TLM : Comment motiver le patient pour qu’il suive son traitement ?

Pr Pierre-Yves Benhamou : L’injection se pratique en sous-cutané. Selon la molécule prescrite, elle est quotidienne ou hebdomadaire. Il est bon que le patient bénéficie d’une éducation thérapeutique pour garantir une meilleure adhésion à son traitement. Dispensée notamment par le médecin, l’infirmière ou la diététicienne, elle consiste à former le patient à l’utilisation des différents outils, à identifier ses besoins et à lui donner des clés pour mieux comprendre sa maladie et mettre en place des stratégies pour prévenir les complications.

 

TLM : Parmi les outils de surveillance, lesquels sont ceux à privilégier ?

Pr Pierre-Yves Benhamou : Actuellement, le standard de la surveillance de la glycémie dans le diabète de type 1 est le capteur de glucose, le CGM —système de mesure en continu.

Pour le diabète de type 2, seuls les patients nécessitant trois injections d’insuline par jour sont éligibles au remboursement de ce dispositif médical. Pourtant des données médicales suggèrent très fortement qu’à partir d’une seule injection d’insuline les patients seraient améliorés par un capteur de glucose.
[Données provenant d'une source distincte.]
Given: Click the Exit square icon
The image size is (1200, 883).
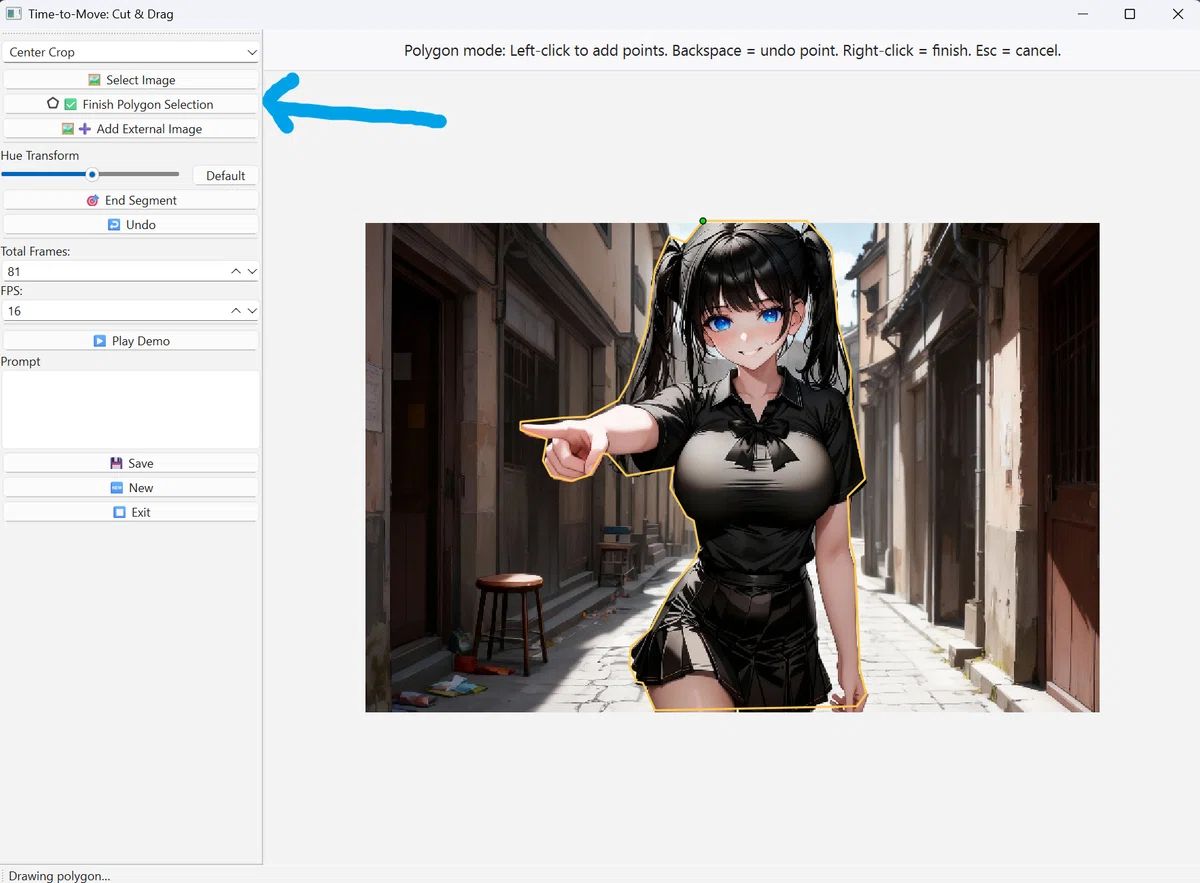Looking at the screenshot, I should (120, 512).
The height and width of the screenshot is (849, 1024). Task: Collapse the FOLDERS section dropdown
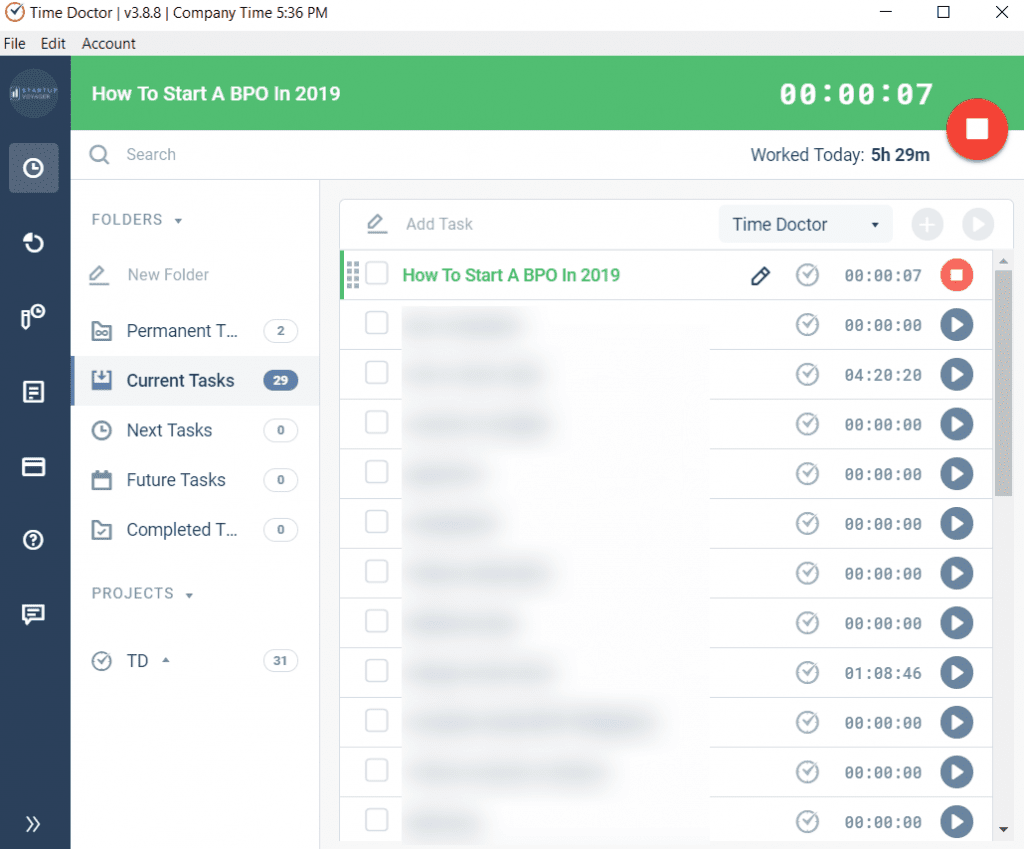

On espère que le cadre de son remboursement s’élargira dans les années qui viennent. C’est un outil de surveillance et motivationnel très utile.

 

TLM : Et les applications sur smartphone ?

Pr Pierre-Yves Benhamou : Les outils de tracking de l’activité physique, d’aide à la composition des repas, dans la connaissance des aliments à privilégier ou à éviter, sont des appoints thérapeutiques importants et utiles. Ils permettent au patient de mieux s’approprier les mesures d’hygiène de vie nécessaires à l’équilibre de son diabète.

 

TLM : Quid des dispositifs en boucles fermées, la grande innovation 2022 ?

Pr Pierre-Yves Benhamou : C’est une forme de délivrance d’insuline automatisée à l’aide d’une intelligence artificielle. Elle repose sur un smartphone qui héberge l’algorithme, une pompe à insuline et un capteur de glucose. Elle s’adresse pour le moment au diabétique de type 1 et l’aide à déterminer la bonne dose d’insuline à injecter en analysant les données glycémiques, mesurées par le capteur. Pour les patients utilisant un stylo d’insuline, le système smartphone envoie un message. Et pour ceux sous pompe à insuline, le système régule automatiquement la délivrance de la pompe. Ce dispositif est également à l’étude dans le diabète de type 2.

 

TLM : Quels sont les freins à cette mise en place ?

Pr Pierre-Yves Benhamou : Pour le type 1, le système repose sur une pompe à insuline et tous les patients ne sont pas prêts à l’utiliser. Par ailleurs, les boucles fermées sont, pour l’instant, réservées aux patients présentant un diabète mal équilibré et âgés de plus de sept ans. On espère qu’à l’avenir tous les patients de type 1, quel que soit leur âge, seront équipés et remboursés.